Persistance. — La persistance facilite aussi l’intelligence. Ce n’est parfois qu’en réfléchissant longtemps à un problème qu’on peut arriver à le résoudre. Elle peut occasionner des phénomènes morbides. M. Luys cite quelques fragments d’une lettre d’un jeune homme qui, occupé pendant plusieurs jours de suite à faire des calculs d’intérêt composé, en garda une grande tension d’esprit, et dut continuer malgré lui son travail intellectuel. « Ayant besoin, dit-il, du plus grand calme et du repos auquel je ne pouvais atteindre (il allait essayer de dormir), je me mis, sans la moindre volonté de ma part, à compter, à refaire exactement les mêmes problèmes qu’au bureau[1]. »

La persistance finit, comme pour la sensibilité, par déterminer l’impuissance du cerveau à continuer son travail. On trouve dans le domaine intellectuel des faits analogues à l’illusion des couleurs complémentaires.
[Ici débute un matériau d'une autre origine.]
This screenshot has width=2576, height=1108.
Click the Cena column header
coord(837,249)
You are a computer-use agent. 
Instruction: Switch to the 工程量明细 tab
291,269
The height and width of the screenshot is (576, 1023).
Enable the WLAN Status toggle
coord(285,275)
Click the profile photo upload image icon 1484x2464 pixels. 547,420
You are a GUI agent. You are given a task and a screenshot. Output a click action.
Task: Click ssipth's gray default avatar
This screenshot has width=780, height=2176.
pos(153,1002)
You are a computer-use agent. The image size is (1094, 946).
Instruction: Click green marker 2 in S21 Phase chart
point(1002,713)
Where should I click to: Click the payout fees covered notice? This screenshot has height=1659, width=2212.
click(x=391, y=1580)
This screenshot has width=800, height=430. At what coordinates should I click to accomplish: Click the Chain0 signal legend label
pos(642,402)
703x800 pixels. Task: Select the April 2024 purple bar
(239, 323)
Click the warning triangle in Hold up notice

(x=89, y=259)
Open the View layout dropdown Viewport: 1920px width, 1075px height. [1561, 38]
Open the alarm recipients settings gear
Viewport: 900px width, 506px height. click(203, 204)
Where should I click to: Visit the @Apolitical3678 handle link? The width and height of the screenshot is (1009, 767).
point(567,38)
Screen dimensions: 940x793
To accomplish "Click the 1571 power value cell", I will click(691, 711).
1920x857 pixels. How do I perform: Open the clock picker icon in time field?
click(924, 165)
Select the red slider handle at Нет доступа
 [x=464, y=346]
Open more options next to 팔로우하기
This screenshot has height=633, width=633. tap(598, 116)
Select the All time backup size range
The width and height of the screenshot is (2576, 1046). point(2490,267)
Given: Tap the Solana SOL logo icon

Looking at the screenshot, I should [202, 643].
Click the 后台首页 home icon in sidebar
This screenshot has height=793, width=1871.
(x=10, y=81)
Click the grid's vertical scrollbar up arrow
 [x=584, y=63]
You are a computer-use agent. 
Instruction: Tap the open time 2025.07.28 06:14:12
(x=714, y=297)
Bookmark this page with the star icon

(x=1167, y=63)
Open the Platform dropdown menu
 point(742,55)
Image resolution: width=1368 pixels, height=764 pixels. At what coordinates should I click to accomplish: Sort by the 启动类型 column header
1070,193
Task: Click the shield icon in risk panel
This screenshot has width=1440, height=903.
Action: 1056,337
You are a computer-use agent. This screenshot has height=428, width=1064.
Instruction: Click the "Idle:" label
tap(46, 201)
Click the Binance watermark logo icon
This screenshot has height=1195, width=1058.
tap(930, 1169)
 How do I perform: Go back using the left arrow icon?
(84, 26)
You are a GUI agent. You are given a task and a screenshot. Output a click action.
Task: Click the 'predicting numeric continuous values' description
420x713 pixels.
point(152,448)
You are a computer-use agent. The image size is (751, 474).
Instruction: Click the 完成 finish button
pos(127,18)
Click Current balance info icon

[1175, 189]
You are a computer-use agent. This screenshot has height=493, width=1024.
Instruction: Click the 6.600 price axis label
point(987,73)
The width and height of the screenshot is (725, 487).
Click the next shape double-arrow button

Ce que nous avons pu voir dans le domaine de la sensation se vérifie donc aussi dans le domaine de l’intelligence ; les ressemblances sont plus facilement perçues que les différences ; l’habitude, la force des impressions, l’attention, la persistance, et tous les facteurs dont nous avons déjà constaté l’action, interviennent ici encore pour déterminer la sélection, qui résulte de la concurrence. Il est inutile d’insister sur les lois générales ; nous avons eu l’occasion de les signaler déjà, et nous pouvons passer à l’étude de la lutte pour la détermination des actes.


IV


Nos actes peuvent être déterminés par des causes bien variées. En réalité, nous voulons ce que nous faisons bien plus rarement qu’on ne croit, et c’est une illusion du genre de celles dont je viens de parler que de croire déterminées par notre volonté des actions accomplies machinalement ou sans qu’une volition consciente se soit produite. Les cas où la volonté intervient sont plus faciles à observer, parce qu’ils offrent une suite de phénomènes conscients, moins précipitée et plus longue ; il est donc naturel que l’on s’imagine, par l’effet de l’habitude, voir la volonté où elle n’est plus, et quelquefois

  1. Luys, Le cerveau et ses fonctions, p. 145.